> EXERCISE DETAILS
Swap each "GUI agent" in the lines below for "UI assistant" and write the lines out again with nothing else altered.

> MATERIAL PROVIDED
##############################

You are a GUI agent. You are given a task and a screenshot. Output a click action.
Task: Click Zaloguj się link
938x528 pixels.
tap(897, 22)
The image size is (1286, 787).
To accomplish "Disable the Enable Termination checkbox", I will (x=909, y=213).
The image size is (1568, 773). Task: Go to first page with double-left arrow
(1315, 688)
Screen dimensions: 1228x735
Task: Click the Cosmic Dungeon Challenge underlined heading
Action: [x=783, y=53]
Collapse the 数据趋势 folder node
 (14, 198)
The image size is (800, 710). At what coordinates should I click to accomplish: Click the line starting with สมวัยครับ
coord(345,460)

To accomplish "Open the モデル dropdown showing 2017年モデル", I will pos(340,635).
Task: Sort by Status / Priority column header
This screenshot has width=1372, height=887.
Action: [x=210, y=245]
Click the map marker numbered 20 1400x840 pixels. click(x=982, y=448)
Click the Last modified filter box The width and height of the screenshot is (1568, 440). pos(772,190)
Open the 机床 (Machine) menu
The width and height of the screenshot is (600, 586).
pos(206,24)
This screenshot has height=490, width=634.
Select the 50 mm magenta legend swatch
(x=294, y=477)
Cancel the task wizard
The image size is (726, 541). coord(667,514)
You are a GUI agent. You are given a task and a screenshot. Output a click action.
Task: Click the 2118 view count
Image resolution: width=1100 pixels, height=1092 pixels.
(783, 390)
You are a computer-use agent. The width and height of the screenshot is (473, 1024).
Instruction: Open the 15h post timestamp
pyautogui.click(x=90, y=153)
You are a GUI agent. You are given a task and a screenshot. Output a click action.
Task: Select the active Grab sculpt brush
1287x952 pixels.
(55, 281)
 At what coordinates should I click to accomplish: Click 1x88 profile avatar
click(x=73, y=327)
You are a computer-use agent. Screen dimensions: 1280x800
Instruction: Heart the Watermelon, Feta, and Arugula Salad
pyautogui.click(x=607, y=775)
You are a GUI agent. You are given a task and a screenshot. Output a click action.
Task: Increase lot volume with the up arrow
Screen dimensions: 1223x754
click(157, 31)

##############################

> EXPECTED OUTPUT
You are a UI assistant. You are given a task and a screenshot. Output a click action.
Task: Click Zaloguj się link
938x528 pixels.
tap(897, 22)
The image size is (1286, 787).
To accomplish "Disable the Enable Termination checkbox", I will (x=909, y=213).
The image size is (1568, 773). Task: Go to first page with double-left arrow
(1315, 688)
Screen dimensions: 1228x735
Task: Click the Cosmic Dungeon Challenge underlined heading
Action: [x=783, y=53]
Collapse the 数据趋势 folder node
 (14, 198)
The image size is (800, 710). At what coordinates should I click to accomplish: Click the line starting with สมวัยครับ
coord(345,460)

To accomplish "Open the モデル dropdown showing 2017年モデル", I will pos(340,635).
Task: Sort by Status / Priority column header
This screenshot has width=1372, height=887.
Action: [x=210, y=245]
Click the map marker numbered 20 1400x840 pixels. click(x=982, y=448)
Click the Last modified filter box The width and height of the screenshot is (1568, 440). pos(772,190)
Open the 机床 (Machine) menu
The width and height of the screenshot is (600, 586).
pos(206,24)
This screenshot has height=490, width=634.
Select the 50 mm magenta legend swatch
(x=294, y=477)
Cancel the task wizard
The image size is (726, 541). coord(667,514)
You are a UI assistant. You are given a task and a screenshot. Output a click action.
Task: Click the 2118 view count
Image resolution: width=1100 pixels, height=1092 pixels.
(783, 390)
You are a computer-use agent. The width and height of the screenshot is (473, 1024).
Instruction: Open the 15h post timestamp
pyautogui.click(x=90, y=153)
You are a UI assistant. You are given a task and a screenshot. Output a click action.
Task: Select the active Grab sculpt brush
1287x952 pixels.
(55, 281)
 At what coordinates should I click to accomplish: Click 1x88 profile avatar
click(x=73, y=327)
You are a computer-use agent. Screen dimensions: 1280x800
Instruction: Heart the Watermelon, Feta, and Arugula Salad
pyautogui.click(x=607, y=775)
You are a UI assistant. You are given a task and a screenshot. Output a click action.
Task: Increase lot volume with the up arrow
Screen dimensions: 1223x754
click(157, 31)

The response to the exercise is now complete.